Выходя из номера Сады, Дронго кивнул ей на прощание. Теперь все вставало на свои места. Он поднялся на девятый этаж. Там уже работала целая группа экспертов. Приехал заместитель прокурора республики, курирующий следствие. Прибыли два заместителя министра внутренних дел, первый заместитель министра национальной безопасности. К счастью, журналистов пока не было. Дронго протиснулся по коридору и увидел красного от волнения генерала полиции, который рассказывал каждому о происшедшем здесь невероятном убийстве. Увидев Дронго, он радостно показал в его сторону.
– Вот он все слышал.
Один из заместителей министра внутренних дел повернулся к Дронго.
– Вы все знаете? Можете рассказать?
– Конечно. Я был в коридоре, когда убитый просил о помощи. Можно я войду туда и спрошу у экспертов, что они нашли?
– Входите, – разрешил заместитель министра.
Дронго вошел в комнату, подошел к одному из экспертов, проверявших отпечатки пальцев.
– Что-нибудь есть?
– Везде полно всяких отпечатков, – ответил тот, – но на самом торшере ничего. Кто-то протер его. Даже кнопку включателя.
– Понятно. – Он вышел из номера. Подошел к генералу полиции.
– Привезли то, что я просил? – поинтересовался Дронго.

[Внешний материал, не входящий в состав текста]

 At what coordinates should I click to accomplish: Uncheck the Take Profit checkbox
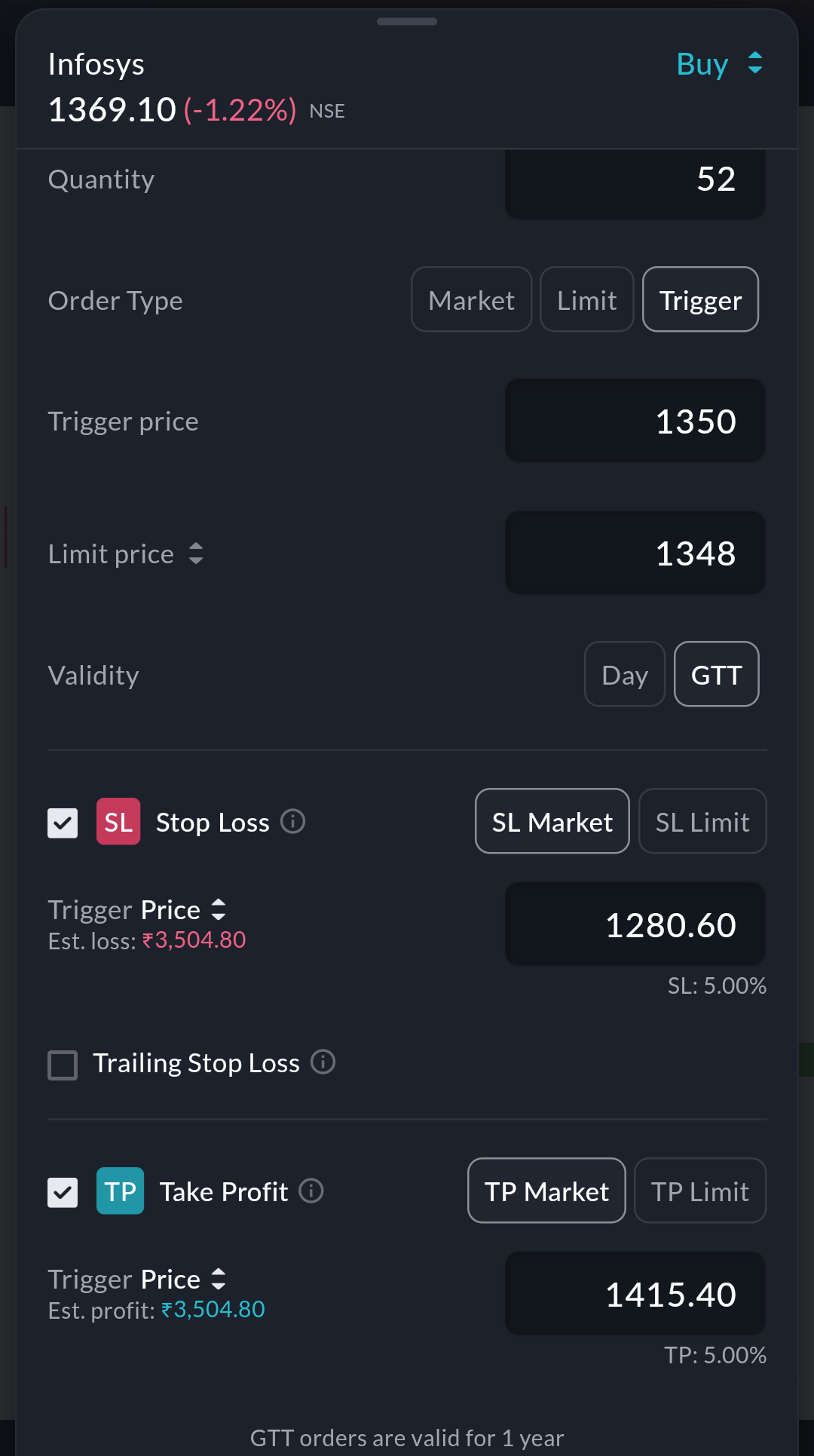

– Не сейчас. Вы с ума сошли. Не видите, сколько здесь начальства? – шепотом спросил генерал полиции. Он начал понимать, что это убийство может стать новым толчком в его карьере или опрокинуть его со служебной лестницы навсегда.
– Привезли или нет? – снова спросил Дронго.

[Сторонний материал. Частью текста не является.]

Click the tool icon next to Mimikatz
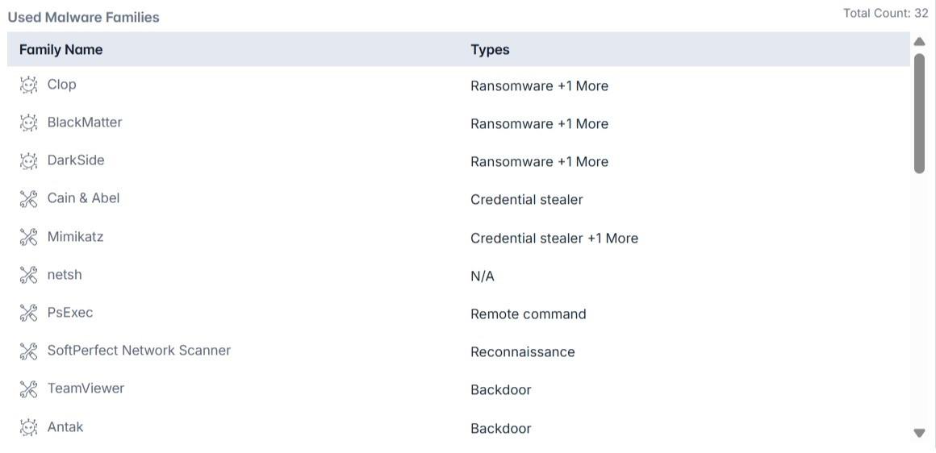 (x=28, y=238)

– Привезли, привезли, – зло прошептал генерал полиции. – Идите по коридору до конца. Он сидит там и вас ждет. Но учтите, что это абсолютно незаконно. У вас будут большие неприятности. Мы изъяли их без представителя германского посольства.
– Это уже моя проблема, – твердо ответил Дронго.

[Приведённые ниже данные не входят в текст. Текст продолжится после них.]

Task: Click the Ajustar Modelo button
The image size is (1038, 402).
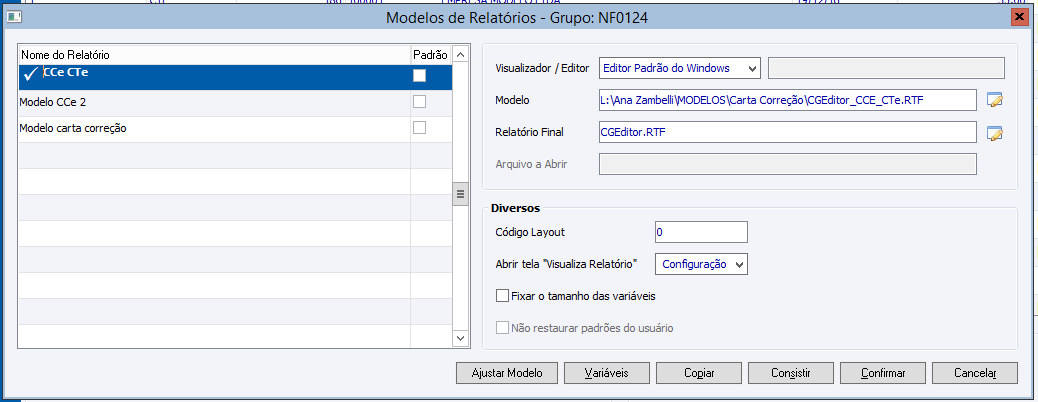Action: [505, 373]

Ровно через полчаса он подошел к генералу полиции.
– Все, – сказал он устало, – расследование завершено. Я знаю, кто убийца.
– Что нам делать? – обрадовался генерал полиции. Он готов был расцеловать этого человека, которого недавно презирал и не очень жаловал.
– Соберите всех в зале ресторана. Я расскажу, как это произошло, – предложил Дронго.